Le gène D (Dilution)
Une mutation dans ce gène réduit l’intensité des pigments, créant des couleurs plus claires comme le bleu (dilué du noir) ou le lilas (dilué du chocolat).
- Comment est-elle apparue ? Cette mutation spontanée a été repérée par des éleveurs au XVIIIe siècle et sélectionnée pour sa rareté. Aujourd’hui, les lapins “bleus” sont très prisés.
Le gène E (Extension)
Une mutation du gène E étend ou réduit la production de pigments foncés, permettant l’apparition de lapins aux couleurs fauves, sable ou crème.
- Exemple : Le célèbre lapin “orange”, introduit en Europe au XIXe siècle, est le résultat de cette mutation.
Les motifs complexes
- Lapins tachetés (gène Sp) : Une mutation partielle dans le gène responsable du motif “Hollandais” produit des lapins avec des zones blanches et colorées.
- Lapins himalayens (gène ch) : Cette mutation rend le pelage blanc avec des extrémités foncées, un motif créé par une sensibilité au froid.
5. La fixation des races et la standardisation des couleurs
Au XIXe siècle, les expositions animales et la création de races standardisées ont accéléré la diversification des couleurs. Les éleveurs ont cherché à fixer des combinaisons de couleurs spécifiques pour répondre à des critères esthétiques.
- Aujourd’hui, l’ARBA (American Rabbit Breeders Association) reconnaît plus de 50 couleurs et motifs différents répartis sur plus de 100 races de lapins domestiques.
Les couleurs chez le lapin domestique sont le fruit de mutations génétiques spontanées, rendues possibles par la protection humaine contre la sélection naturelle. La sélection artificielle a amplifié et combiné ces mutations, produisant une incroyable diversité de pelages.

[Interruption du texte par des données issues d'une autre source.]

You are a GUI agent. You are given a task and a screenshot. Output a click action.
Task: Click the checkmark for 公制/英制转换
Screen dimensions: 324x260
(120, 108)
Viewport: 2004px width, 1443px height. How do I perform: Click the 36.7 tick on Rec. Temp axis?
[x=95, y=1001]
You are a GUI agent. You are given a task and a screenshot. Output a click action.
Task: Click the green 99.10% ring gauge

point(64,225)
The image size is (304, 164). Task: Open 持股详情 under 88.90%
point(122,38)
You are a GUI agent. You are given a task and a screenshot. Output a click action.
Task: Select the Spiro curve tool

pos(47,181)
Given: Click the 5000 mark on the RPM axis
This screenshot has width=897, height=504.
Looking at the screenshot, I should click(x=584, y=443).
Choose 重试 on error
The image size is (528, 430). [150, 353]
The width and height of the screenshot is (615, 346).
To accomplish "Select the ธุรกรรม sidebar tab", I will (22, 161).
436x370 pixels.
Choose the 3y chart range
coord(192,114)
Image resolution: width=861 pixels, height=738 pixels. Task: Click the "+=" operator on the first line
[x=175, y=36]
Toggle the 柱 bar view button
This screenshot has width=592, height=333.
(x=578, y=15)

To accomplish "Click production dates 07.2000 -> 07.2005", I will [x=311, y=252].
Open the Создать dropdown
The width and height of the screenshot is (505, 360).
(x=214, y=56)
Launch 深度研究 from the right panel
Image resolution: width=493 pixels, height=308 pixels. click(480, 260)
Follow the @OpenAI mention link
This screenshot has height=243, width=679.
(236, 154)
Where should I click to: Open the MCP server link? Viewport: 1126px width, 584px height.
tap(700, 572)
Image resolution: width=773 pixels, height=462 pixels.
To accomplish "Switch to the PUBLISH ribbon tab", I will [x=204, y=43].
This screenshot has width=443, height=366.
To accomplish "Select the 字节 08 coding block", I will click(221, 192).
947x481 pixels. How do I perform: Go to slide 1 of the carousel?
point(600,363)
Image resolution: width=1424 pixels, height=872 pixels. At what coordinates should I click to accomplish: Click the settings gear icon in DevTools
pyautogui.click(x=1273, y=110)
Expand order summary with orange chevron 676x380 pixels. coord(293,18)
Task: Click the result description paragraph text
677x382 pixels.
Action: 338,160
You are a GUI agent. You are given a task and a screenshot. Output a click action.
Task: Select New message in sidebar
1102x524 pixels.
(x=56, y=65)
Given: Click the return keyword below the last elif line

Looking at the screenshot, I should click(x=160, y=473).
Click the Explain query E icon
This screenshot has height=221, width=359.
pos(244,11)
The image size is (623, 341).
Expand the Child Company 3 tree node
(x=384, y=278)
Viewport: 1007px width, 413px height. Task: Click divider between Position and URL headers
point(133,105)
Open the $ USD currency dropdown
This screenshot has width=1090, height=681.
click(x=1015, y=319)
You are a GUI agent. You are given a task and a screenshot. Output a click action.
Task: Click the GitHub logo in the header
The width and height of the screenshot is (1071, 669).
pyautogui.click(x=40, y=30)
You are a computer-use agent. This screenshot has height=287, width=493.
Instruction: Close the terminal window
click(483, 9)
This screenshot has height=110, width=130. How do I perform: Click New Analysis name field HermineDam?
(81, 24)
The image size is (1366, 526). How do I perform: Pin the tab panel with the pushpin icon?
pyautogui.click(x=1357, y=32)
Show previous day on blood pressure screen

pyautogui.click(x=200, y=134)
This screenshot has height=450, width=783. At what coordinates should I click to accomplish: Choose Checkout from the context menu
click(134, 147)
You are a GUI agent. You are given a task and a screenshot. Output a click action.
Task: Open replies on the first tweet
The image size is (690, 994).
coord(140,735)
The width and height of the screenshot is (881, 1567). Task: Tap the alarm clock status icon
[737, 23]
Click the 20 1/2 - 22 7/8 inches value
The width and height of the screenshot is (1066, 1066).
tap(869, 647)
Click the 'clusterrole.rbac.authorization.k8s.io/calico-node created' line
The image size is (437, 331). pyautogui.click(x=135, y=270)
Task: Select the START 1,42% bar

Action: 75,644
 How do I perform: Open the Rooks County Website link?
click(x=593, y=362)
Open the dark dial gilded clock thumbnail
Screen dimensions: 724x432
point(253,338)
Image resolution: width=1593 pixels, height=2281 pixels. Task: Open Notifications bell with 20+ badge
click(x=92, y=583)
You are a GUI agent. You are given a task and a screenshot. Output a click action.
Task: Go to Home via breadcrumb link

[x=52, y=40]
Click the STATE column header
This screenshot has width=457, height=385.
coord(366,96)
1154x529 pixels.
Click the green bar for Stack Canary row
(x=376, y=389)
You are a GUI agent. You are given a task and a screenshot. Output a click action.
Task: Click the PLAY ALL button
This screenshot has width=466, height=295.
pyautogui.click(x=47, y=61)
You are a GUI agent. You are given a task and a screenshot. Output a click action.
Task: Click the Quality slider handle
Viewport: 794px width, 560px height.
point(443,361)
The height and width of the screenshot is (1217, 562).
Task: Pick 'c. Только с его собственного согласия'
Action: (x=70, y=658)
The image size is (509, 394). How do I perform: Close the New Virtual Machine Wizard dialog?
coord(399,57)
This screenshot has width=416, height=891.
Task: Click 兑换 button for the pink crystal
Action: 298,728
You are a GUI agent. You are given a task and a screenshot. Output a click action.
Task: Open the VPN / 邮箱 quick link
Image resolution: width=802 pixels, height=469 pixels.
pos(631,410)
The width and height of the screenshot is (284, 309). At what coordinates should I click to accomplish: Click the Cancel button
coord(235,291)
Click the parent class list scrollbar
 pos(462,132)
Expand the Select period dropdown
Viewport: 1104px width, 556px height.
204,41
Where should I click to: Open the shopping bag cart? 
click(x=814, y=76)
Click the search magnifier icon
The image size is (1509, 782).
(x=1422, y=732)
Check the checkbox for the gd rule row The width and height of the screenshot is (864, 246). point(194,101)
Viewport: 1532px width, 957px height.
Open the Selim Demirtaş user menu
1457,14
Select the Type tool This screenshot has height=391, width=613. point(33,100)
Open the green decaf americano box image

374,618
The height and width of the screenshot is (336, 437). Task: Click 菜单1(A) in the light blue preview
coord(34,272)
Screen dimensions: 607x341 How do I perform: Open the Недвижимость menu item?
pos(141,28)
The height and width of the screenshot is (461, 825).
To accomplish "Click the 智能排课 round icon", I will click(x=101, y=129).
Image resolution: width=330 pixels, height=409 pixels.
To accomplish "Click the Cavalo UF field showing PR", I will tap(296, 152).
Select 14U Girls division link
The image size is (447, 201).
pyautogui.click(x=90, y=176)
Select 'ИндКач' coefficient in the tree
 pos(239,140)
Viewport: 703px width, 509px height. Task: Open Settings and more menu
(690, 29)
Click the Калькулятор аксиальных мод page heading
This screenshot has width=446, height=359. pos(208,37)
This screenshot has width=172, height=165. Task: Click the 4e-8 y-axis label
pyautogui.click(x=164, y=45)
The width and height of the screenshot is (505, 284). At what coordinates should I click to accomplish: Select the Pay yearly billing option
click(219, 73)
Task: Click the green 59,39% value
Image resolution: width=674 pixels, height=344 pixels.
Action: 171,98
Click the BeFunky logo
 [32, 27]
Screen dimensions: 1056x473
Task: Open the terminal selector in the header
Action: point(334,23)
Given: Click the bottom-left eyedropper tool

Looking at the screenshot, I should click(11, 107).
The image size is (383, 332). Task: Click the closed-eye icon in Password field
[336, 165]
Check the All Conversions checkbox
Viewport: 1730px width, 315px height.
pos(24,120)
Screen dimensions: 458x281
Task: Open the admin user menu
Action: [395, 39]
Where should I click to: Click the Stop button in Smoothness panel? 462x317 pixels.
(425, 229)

Ce processus, qui repose sur des mécanismes biologiques naturels, démontre l’impact de l’homme sur l’évolution des espèces qu’il domestique.
Ainsi, chaque lapin noir, bleu, ou himalayen que nous admirons aujourd’hui est le résultat d’un long processus de mutations rares, soigneusement cultivées par des générations d’éleveurs fascinés par la beauté et la diversité du vivant.